Onde estão quando já nem é só - só - de autocracia que se trata, mas de um claro anúncio de totalitarismo (que há de mais totalitário que decretar que a ciência tem de servir os desígnios do rei e que a informação científica é sujeita a censura; que há de mais totalitário que exigir acesso aos dados pessoais de todos os funcionários do Estado)?

Onde está a resistência quando Trump decide acabar com a agência de ajuda humanitária internacional dos EUA (USAID) e Musk anuncia que a vai “pôr na trituradora”? Onde está quando Trump decreta a saída dos EUA da Organização Mundial de Saúde? É só condenar centenas de milhar, senão milhões de pessoas, à morte e à doença; é só agir como se os EUA fossem um país alienígena, sem ligação ao resto do mundo e a ideia da “América primeiro”, das “fronteiras fechadas”, funcionasse contra pandemias, catástrofes naturais e depressões económicas. 

Para quem leu A Conspiração contra a América, de Phillip Roth, a sensação é de que se está a viver dentro da trama, transposta para a atualidade (os acontecimentos do livro passam-se nos anos 1940, descrevendo uma “história alternativa” na qual Franklin Delano Roosevelt, o incumbente, perde as eleições presidenciais para Charles Lindbergh, apresentado como um simpatizante de Hitler e opositor da guerra, e os EUA são assolados por uma maré de antissemitismo). Publicado em 2004, o livro é de uma presciência arrepiante - incluindo na forma como demonstra que é muito fácil passar a ferro as supostamente tão resilientes barreiras anti-autocracia. 

E sim, as barreiras já foram. Dir-me-ão que vai haver processos nos tribunais, e que os “checks and balances” vão acabar por funcionar. Funcionar como, quando? 

Não, as democracias não estão preparadas para resistir a autocratas eleitos. Já devíamos saber isso, a história explica; mas fomos e somos demasiado arrogantes na ideia de que os bons e o bem são mais fortes que os maus e o mal; que a civilização triunfa sempre sobre a barbárie. 

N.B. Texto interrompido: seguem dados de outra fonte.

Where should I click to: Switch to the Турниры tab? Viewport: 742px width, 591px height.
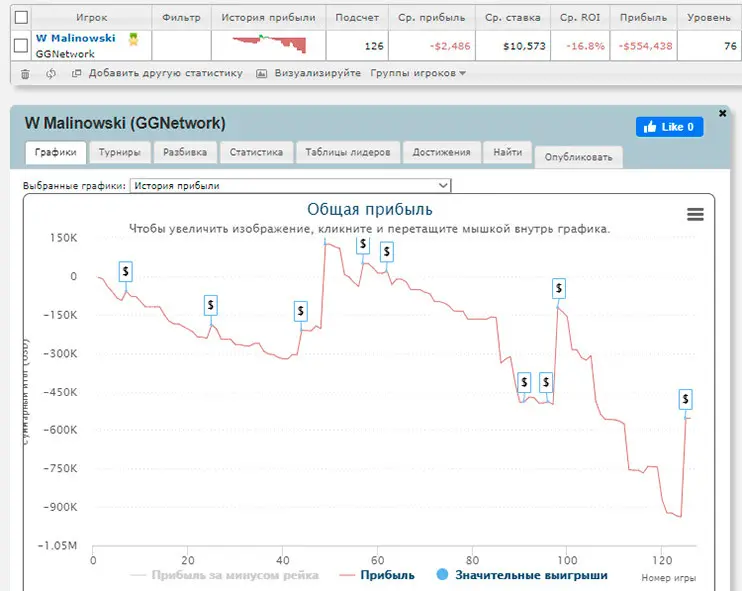click(x=120, y=153)
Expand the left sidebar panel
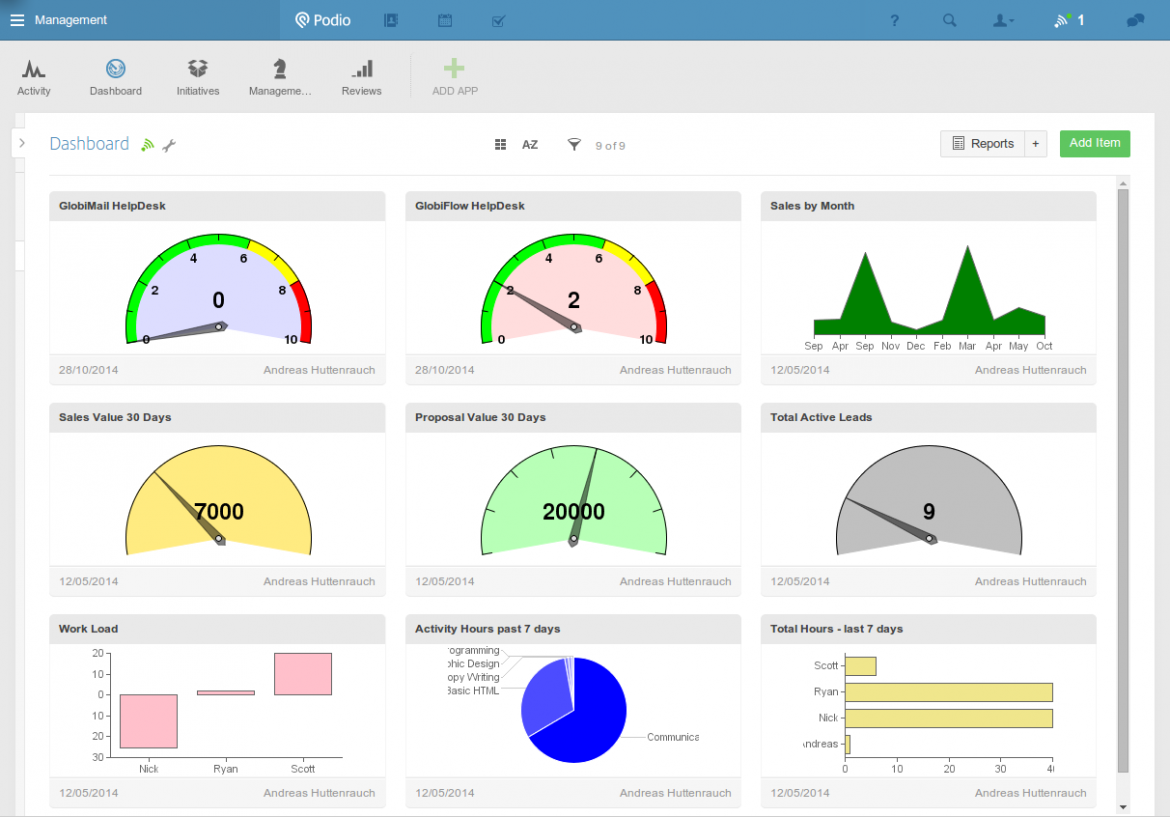 point(21,142)
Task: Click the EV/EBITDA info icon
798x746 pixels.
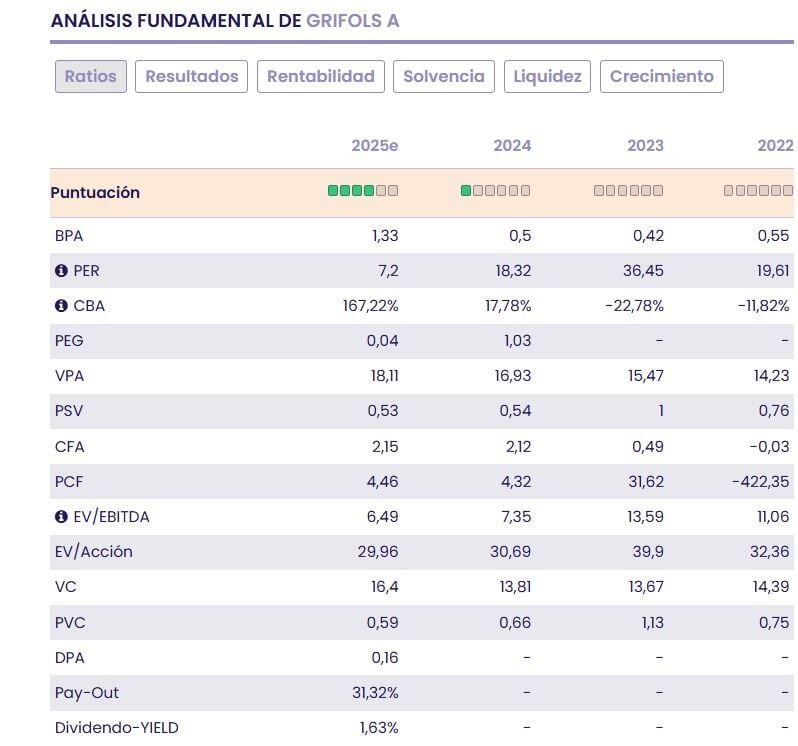Action: pyautogui.click(x=61, y=517)
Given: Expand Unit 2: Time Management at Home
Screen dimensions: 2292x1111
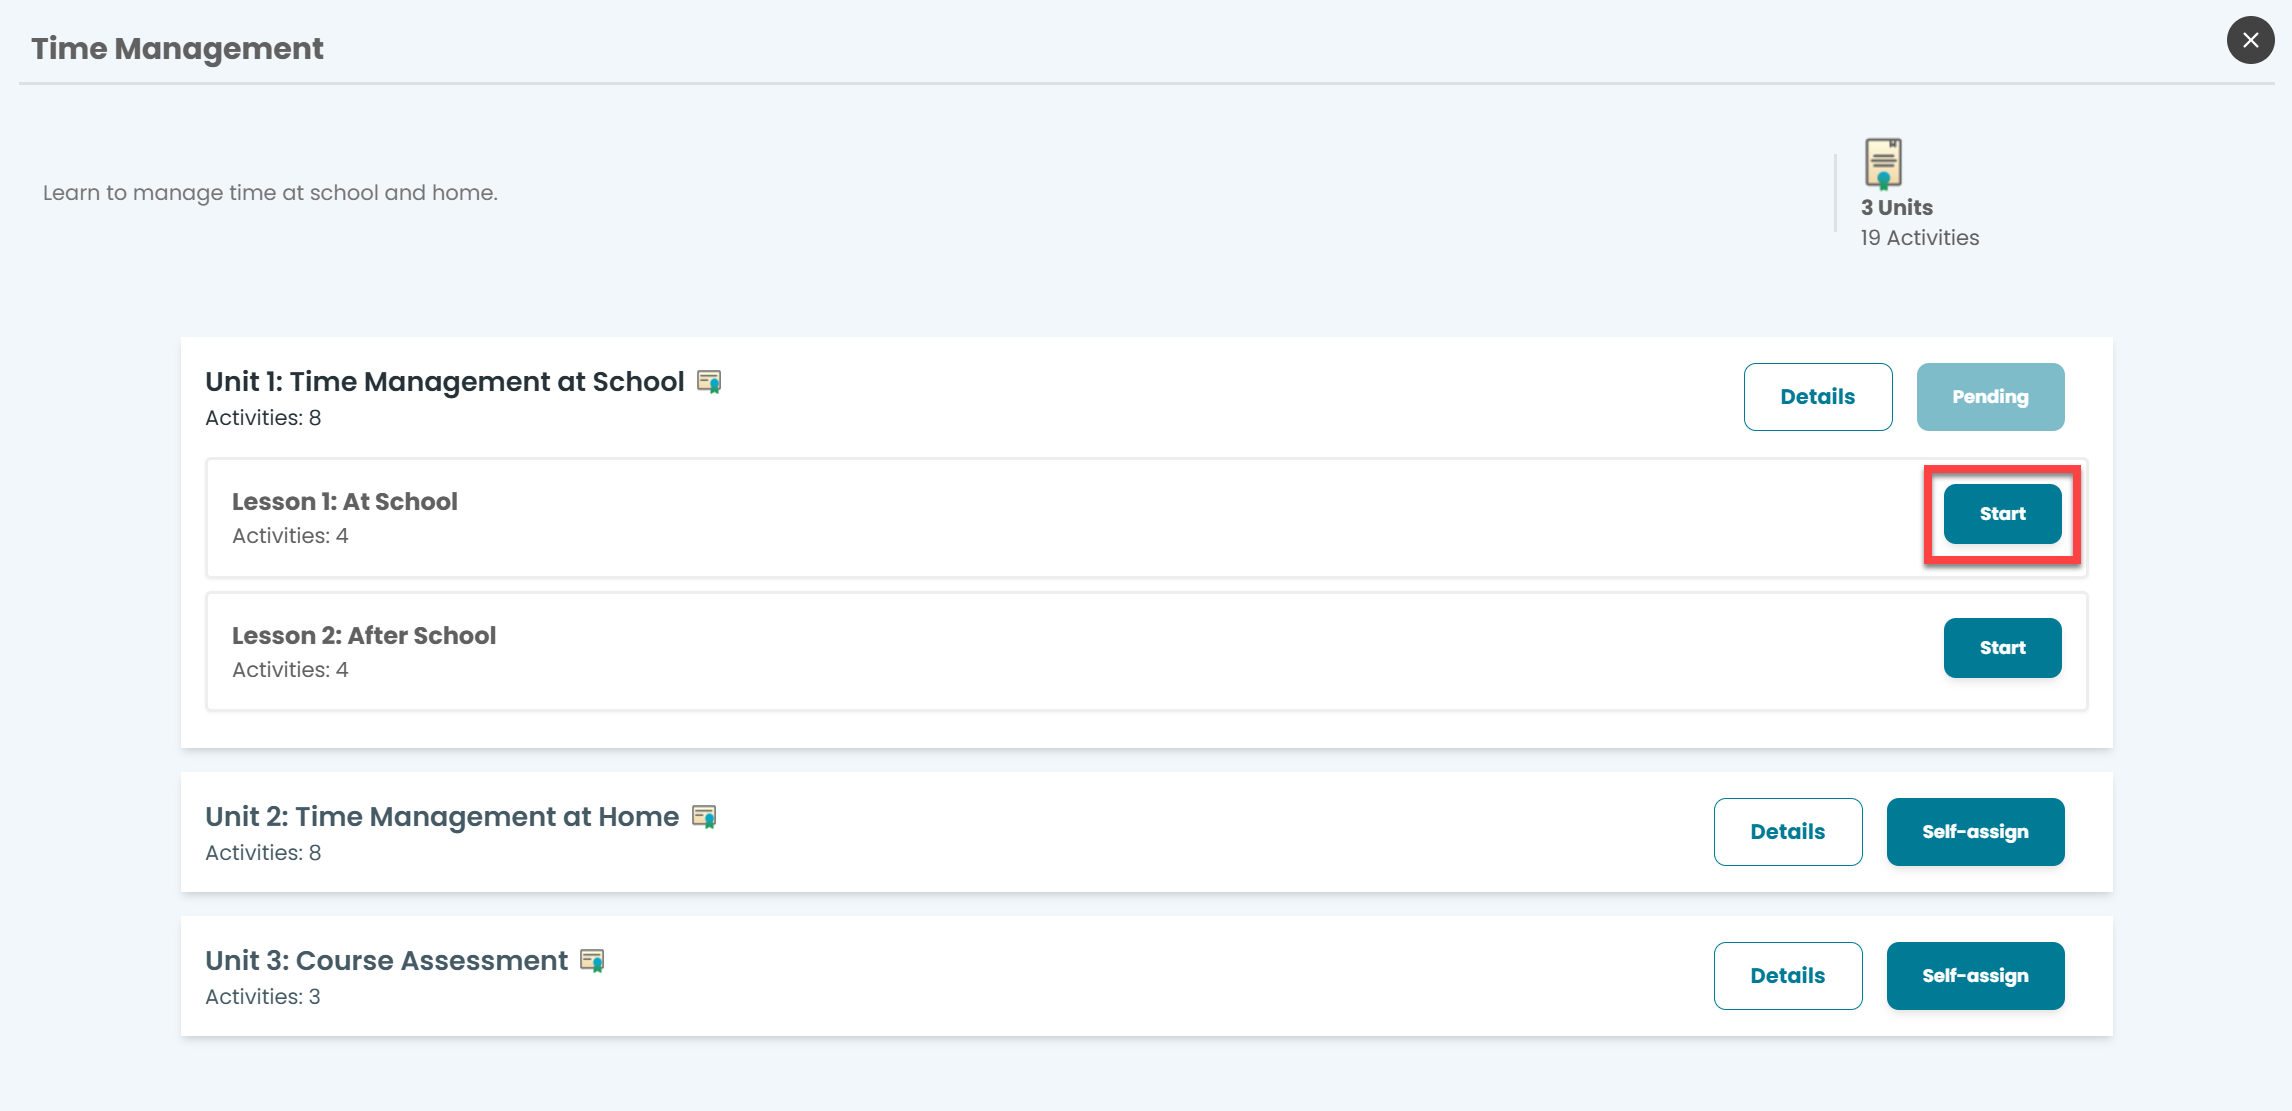Looking at the screenshot, I should click(442, 817).
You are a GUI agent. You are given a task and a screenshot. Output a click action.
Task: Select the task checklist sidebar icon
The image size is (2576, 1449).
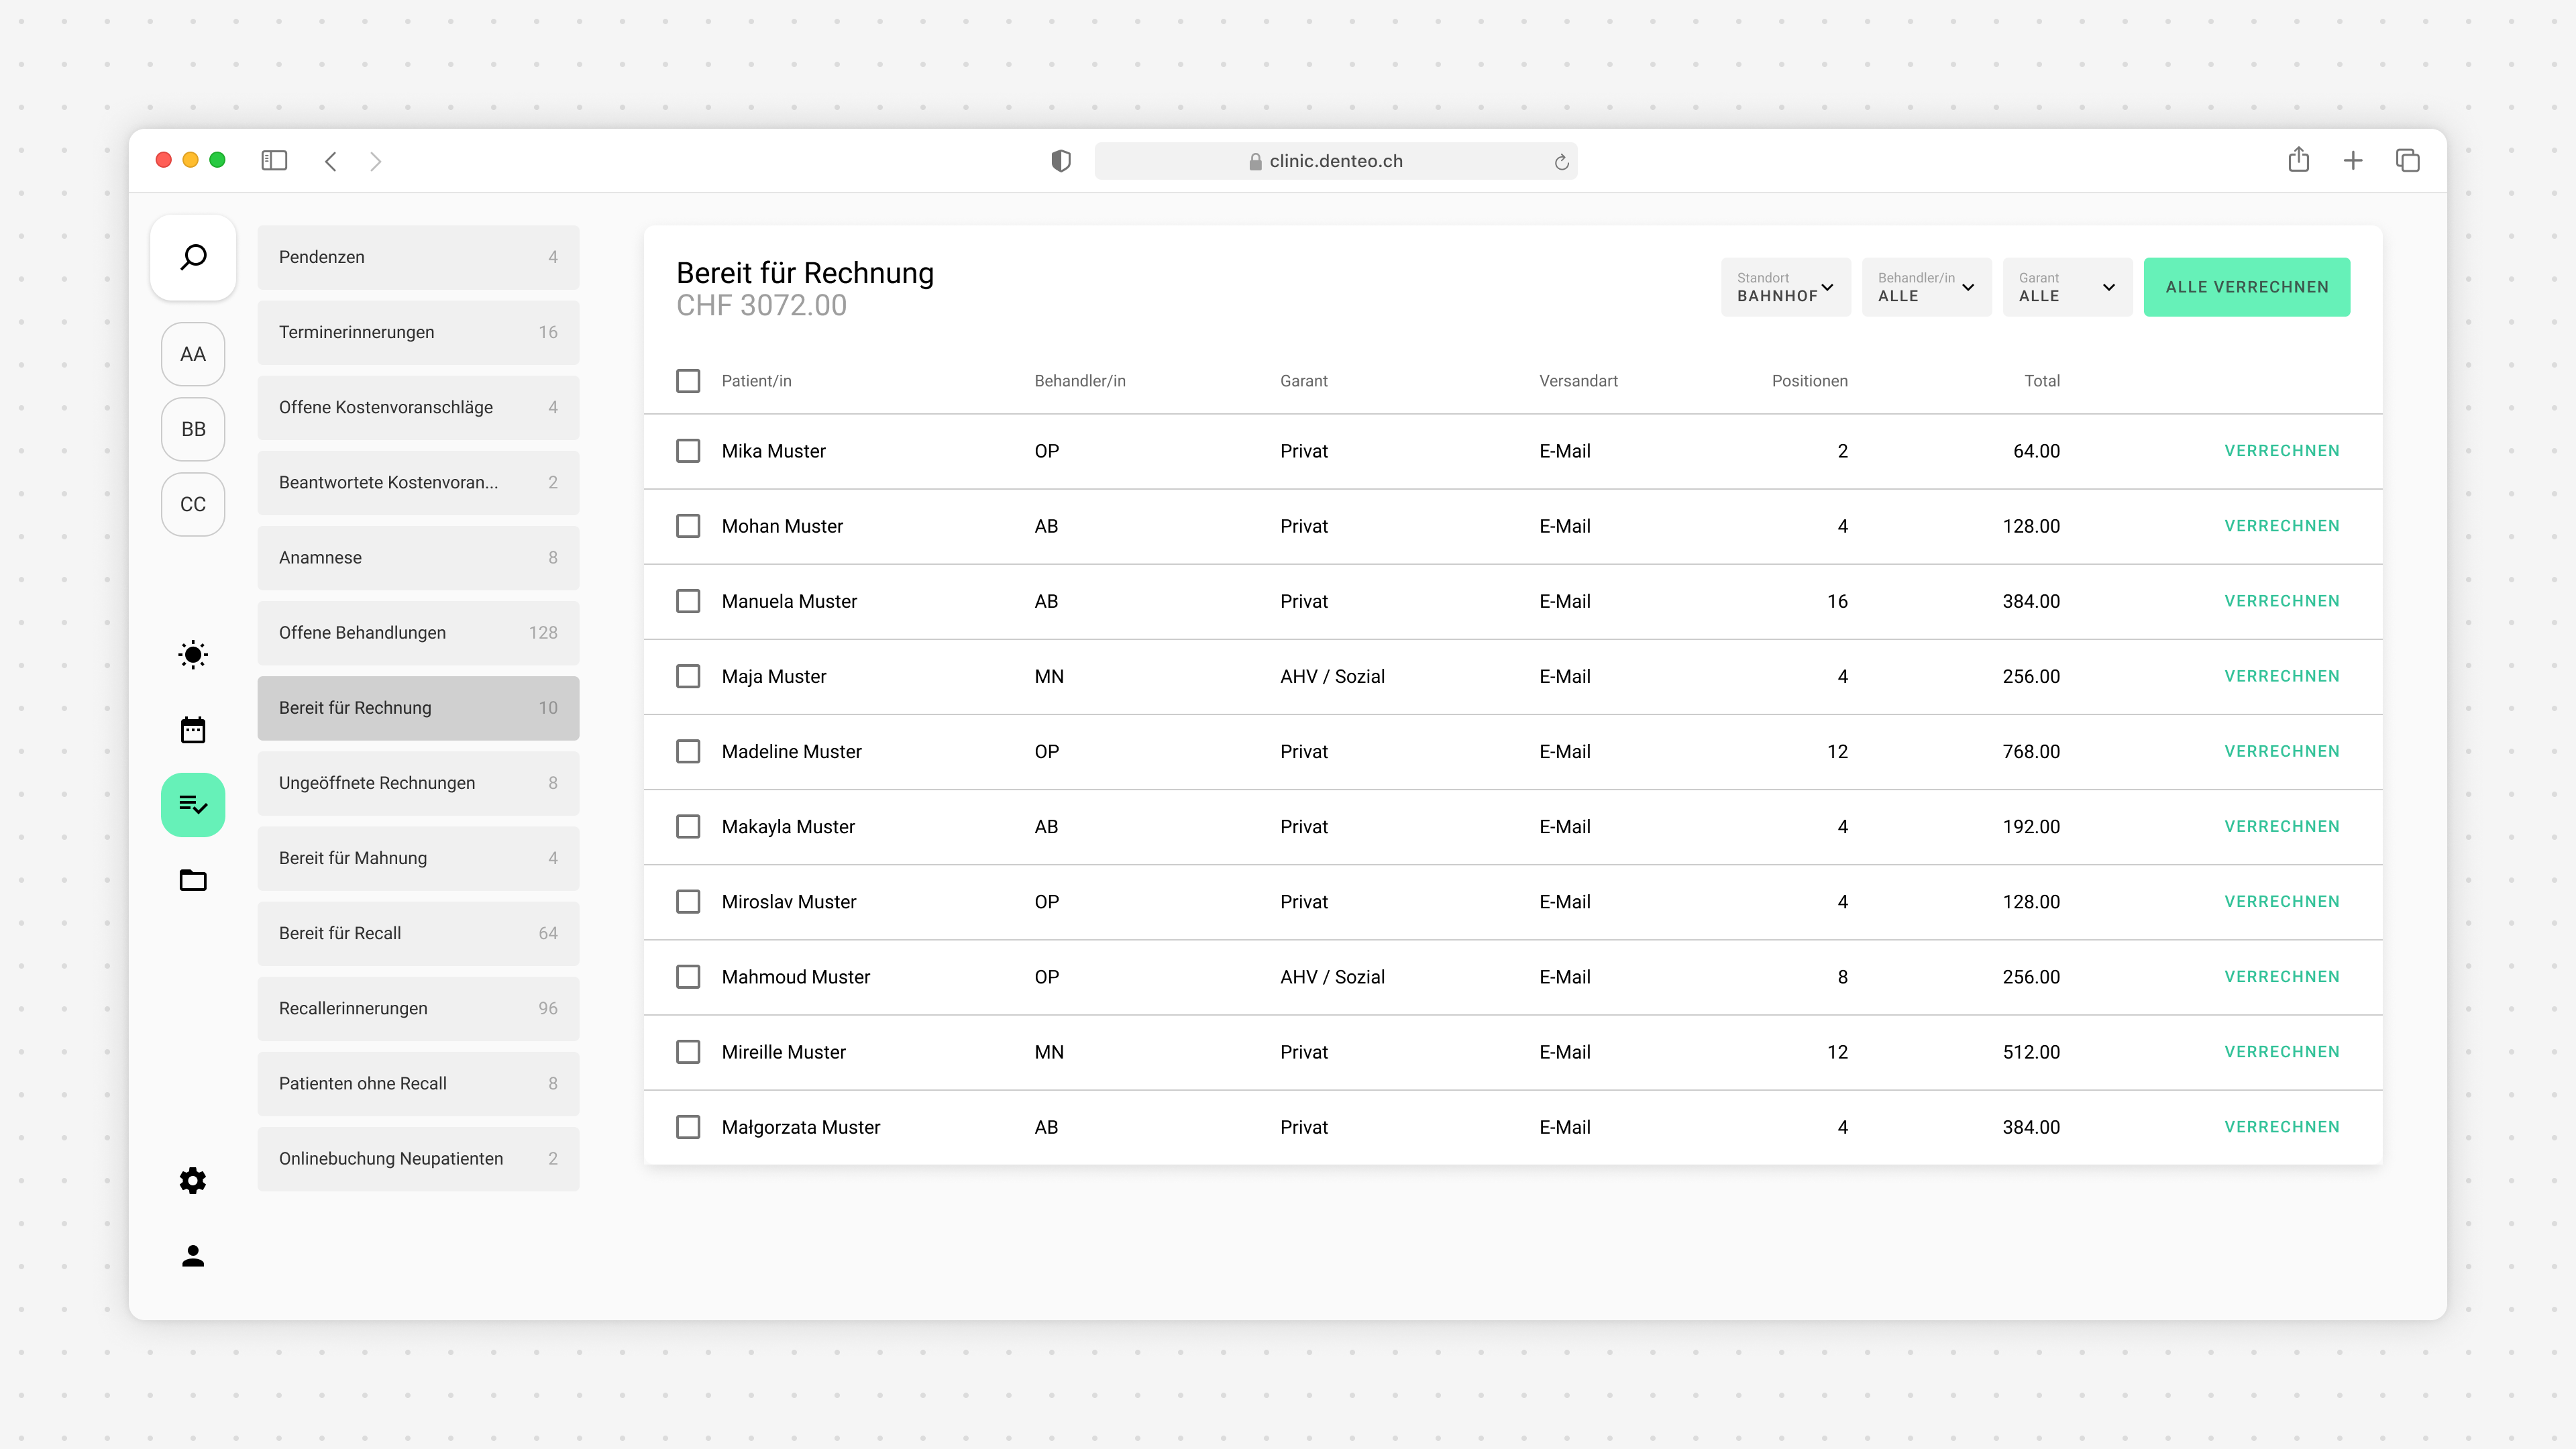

Volto a Rebecca Sonit, que publicou este domingo um texto no Guardian sobre, precisamente, resistência. Diz ela que “lutar pela justiça não tem de ser um ato grandioso e dramático, pode ser pequeno”. Cada um de nós, diz ela, “precisa de defender princípios, bem alto, em qualquer lugar e em qualquer momento, sempre que pudermos. Usadas estrategicamente, as nossas vozes podem fazer muito para preservar as visões anti-autocráticas sobre factos, ciência, história, direitos, justiça e inclusão. (…) Quanto mais nos opusermos, mais será difícil para esta agenda autocrática ter êxito e mais tornaremos desconfortável a aquiescência dos que alinham com a mentira e a crueldade. (…) Algo que deve ser dito mais vezes é que a razão pela qual autocratas são autocratas é que são impopulares. Têm de usar a ameaça da força em conjunto com a intimidação e táticas de supressão para conseguirem o que querem.”

Pois - mas, estamos a descobrir de novo, como se fosse realmente novo, os autocratas podem ser populares. E por mais que devêssemos sabê-lo, e saber como se lida com isso, não sabemos. Vamos de ter de aprender, e depressa.